В следующий раз еду принесла Ольга Сарапенко. Потом Нос. Наверное, они дежурили по очереди и сменяли друг друга. Если ей и суждено попытаться спастись, то это надо сделать в смену стервы Сарапенко. Мария понимала, что против Носа у нее нет шансов. Однако и возможность справиться с Сарапенко казалась тоже довольно призрачной, тем более что Мария была далеко не в лучшей физической форме. Однако за годы работы в отделе по расследованию убийств Мария четко уяснила одно: любой человек может убить другого. Дело было не в силе, а в настрое и готовности пойти на все.

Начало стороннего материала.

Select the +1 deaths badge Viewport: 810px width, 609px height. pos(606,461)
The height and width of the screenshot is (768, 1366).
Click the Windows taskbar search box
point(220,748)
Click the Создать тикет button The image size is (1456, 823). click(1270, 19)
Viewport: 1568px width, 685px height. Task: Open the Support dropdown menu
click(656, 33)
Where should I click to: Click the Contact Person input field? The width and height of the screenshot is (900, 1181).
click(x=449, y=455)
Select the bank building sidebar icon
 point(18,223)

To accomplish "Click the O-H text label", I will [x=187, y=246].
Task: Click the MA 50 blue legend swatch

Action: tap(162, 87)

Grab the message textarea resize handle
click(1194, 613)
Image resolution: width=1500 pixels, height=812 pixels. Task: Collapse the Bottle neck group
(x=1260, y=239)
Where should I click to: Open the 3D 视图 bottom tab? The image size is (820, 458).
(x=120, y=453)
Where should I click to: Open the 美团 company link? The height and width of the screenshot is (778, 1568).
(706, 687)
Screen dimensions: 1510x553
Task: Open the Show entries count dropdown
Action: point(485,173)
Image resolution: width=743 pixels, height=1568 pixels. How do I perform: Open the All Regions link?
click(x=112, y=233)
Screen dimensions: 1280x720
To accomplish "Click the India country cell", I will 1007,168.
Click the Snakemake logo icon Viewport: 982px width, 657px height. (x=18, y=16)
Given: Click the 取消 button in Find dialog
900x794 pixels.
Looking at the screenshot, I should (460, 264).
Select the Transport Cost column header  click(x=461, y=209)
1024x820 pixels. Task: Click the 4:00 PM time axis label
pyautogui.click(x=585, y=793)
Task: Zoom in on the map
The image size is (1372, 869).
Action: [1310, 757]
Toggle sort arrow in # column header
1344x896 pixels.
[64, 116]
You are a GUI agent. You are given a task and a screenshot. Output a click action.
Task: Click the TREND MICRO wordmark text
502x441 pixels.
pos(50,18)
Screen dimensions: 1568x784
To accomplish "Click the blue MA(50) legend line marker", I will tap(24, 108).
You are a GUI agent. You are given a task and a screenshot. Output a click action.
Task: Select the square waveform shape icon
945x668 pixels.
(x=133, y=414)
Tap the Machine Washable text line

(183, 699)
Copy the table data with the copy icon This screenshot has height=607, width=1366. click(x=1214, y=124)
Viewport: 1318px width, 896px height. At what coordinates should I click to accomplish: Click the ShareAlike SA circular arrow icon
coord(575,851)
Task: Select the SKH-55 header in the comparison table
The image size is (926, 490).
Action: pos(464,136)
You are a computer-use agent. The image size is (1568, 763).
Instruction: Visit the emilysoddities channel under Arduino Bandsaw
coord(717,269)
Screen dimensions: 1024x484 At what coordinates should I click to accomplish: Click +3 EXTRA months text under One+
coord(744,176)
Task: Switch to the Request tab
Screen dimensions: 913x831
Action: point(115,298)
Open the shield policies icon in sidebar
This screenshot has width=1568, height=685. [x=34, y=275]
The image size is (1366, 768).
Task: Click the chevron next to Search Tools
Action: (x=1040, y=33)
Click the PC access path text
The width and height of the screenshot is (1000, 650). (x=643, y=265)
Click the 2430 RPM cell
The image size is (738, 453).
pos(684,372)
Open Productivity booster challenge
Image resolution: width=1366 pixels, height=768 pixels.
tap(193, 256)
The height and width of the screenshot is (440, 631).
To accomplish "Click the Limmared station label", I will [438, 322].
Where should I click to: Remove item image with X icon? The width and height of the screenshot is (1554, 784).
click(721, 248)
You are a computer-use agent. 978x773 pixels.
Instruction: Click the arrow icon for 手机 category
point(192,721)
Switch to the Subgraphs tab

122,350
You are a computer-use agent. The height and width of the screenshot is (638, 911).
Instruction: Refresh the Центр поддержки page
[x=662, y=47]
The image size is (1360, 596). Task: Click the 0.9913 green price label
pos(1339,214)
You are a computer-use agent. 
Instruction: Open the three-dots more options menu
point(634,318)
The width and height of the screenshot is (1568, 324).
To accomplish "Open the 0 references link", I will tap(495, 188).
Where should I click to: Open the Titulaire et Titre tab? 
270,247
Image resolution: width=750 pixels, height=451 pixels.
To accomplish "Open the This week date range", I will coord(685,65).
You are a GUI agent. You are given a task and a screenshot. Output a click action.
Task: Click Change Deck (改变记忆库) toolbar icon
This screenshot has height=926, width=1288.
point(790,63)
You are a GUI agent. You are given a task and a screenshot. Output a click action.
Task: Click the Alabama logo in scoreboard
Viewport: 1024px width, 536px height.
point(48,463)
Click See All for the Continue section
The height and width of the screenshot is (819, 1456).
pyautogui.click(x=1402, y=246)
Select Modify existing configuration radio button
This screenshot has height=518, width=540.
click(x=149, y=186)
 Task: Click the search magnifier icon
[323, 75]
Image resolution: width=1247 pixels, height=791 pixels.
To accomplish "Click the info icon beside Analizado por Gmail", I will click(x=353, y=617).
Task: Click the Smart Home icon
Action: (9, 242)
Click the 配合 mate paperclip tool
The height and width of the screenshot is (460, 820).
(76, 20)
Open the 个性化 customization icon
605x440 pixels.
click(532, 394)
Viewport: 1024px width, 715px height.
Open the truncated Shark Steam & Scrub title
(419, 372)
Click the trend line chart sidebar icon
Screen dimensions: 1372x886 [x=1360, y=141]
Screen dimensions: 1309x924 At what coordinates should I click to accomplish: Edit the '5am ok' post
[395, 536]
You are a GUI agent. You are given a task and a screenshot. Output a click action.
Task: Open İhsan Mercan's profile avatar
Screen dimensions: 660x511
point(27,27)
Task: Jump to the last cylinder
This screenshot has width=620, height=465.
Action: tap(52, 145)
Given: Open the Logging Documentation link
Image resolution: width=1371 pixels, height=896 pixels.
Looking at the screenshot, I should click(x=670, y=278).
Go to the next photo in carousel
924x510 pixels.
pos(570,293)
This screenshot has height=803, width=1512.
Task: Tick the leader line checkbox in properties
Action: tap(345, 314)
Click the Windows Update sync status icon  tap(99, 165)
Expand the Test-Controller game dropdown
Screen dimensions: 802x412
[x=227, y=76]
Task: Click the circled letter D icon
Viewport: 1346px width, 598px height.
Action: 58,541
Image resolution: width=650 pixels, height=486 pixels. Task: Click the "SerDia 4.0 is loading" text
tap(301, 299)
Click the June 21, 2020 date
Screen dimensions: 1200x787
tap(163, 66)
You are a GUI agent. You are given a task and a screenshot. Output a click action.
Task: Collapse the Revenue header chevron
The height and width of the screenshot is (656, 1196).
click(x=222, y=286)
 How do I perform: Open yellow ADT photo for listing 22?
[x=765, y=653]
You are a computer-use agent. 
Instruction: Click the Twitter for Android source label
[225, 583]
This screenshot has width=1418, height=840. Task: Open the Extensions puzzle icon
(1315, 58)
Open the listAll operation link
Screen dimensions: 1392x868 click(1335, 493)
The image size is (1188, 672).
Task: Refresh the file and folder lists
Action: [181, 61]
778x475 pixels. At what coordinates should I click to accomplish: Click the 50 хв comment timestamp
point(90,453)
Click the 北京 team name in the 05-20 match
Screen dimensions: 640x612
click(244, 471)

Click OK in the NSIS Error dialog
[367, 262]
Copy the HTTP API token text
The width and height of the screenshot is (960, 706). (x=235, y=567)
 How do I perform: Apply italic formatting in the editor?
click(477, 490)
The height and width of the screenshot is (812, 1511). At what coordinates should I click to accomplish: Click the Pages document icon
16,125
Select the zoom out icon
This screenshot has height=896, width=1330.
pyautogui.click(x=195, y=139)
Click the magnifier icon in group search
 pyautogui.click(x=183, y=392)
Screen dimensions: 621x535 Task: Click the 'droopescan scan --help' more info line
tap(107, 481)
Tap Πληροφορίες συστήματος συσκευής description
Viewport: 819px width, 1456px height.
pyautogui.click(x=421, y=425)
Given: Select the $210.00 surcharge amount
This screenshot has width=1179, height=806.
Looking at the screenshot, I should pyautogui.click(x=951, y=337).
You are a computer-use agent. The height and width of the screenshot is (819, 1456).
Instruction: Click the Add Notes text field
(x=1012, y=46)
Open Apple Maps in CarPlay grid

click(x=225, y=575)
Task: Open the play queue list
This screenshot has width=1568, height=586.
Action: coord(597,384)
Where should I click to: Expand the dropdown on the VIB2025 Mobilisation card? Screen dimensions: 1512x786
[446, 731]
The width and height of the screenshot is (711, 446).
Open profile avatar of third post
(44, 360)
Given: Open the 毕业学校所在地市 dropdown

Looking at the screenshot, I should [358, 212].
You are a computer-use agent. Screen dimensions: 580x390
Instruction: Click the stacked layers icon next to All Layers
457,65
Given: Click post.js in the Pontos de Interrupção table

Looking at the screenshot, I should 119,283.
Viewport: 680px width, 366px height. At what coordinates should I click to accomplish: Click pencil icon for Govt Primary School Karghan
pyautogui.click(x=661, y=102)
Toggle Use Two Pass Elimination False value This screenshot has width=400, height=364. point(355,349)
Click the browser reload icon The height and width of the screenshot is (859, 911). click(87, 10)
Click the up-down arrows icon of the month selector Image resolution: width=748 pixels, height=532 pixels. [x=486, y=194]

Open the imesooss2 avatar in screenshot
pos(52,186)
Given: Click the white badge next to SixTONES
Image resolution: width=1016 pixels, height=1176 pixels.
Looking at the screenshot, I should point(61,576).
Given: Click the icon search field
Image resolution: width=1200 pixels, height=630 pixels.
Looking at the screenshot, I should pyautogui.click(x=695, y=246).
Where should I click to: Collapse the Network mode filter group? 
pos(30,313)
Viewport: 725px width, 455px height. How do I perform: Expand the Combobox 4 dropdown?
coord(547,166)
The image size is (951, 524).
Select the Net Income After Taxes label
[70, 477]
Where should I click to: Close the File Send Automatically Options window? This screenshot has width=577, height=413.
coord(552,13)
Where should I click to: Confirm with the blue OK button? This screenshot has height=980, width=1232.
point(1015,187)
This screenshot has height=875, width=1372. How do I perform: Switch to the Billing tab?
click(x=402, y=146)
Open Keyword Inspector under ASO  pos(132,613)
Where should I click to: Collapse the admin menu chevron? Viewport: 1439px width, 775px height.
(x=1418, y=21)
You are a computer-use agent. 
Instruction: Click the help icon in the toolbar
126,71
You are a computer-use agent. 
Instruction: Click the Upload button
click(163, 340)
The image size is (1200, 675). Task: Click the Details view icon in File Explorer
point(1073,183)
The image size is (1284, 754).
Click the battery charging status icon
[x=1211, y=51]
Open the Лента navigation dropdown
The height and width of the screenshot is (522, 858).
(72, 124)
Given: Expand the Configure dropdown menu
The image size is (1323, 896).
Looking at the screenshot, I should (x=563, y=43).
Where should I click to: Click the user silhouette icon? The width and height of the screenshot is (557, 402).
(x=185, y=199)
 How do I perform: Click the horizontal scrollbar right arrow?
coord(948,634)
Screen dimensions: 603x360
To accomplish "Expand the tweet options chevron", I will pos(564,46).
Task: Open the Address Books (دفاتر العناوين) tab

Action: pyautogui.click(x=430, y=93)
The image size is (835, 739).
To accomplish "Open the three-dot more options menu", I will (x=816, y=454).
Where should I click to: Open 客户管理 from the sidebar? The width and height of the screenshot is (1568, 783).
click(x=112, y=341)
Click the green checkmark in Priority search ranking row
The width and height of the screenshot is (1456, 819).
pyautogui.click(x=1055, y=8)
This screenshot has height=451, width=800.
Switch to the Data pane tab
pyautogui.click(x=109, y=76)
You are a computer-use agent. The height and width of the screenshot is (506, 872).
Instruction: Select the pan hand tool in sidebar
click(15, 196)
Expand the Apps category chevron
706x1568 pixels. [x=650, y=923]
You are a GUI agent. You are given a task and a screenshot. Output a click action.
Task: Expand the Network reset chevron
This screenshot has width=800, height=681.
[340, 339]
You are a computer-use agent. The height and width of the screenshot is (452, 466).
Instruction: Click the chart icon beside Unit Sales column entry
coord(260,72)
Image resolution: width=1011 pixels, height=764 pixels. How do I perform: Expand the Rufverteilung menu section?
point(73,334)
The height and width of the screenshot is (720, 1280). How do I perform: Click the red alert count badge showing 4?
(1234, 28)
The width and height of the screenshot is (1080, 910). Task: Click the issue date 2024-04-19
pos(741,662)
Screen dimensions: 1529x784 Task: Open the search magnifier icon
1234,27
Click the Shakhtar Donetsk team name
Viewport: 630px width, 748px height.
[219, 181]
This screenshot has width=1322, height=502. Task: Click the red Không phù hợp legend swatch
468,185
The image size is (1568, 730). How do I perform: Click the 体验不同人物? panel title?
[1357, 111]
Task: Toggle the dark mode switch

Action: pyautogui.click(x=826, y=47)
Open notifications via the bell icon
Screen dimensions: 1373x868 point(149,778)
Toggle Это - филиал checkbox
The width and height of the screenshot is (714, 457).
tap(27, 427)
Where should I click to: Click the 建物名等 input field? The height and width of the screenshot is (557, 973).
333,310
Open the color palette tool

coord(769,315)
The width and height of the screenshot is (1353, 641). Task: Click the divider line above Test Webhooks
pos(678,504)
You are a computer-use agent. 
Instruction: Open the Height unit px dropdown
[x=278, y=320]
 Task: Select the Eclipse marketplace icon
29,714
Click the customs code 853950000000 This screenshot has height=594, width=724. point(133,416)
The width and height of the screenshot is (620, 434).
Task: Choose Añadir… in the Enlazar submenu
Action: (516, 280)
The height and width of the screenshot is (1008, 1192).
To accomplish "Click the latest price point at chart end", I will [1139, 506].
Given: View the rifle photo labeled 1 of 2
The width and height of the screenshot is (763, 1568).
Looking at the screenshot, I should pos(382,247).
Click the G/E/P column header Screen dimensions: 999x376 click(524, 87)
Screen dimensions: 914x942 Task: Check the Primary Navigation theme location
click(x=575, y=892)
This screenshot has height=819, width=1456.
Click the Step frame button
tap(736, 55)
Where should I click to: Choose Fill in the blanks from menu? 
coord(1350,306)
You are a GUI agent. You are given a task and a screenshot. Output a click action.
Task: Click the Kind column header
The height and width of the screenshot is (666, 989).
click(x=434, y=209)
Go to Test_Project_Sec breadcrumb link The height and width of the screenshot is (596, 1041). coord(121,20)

Мария понимала, что если Витренко и собирался использовать ее в качестве козыря, то все равно не оставит ее в живых. А когда надобность в ней отпадет, он совершенно спокойно лишит ее жизни способом, соответствующим его извращенному пониманию справедливости. Ее смерть будет медленной, мучительной и ужасной. Она усилием воли заставила себя вернуться к своему нынешнему положению. Она избежит участи, уготованной для нее Витренко, и не важно, удастся ли ей действительно сбежать или она погибнет при попытке к бегству.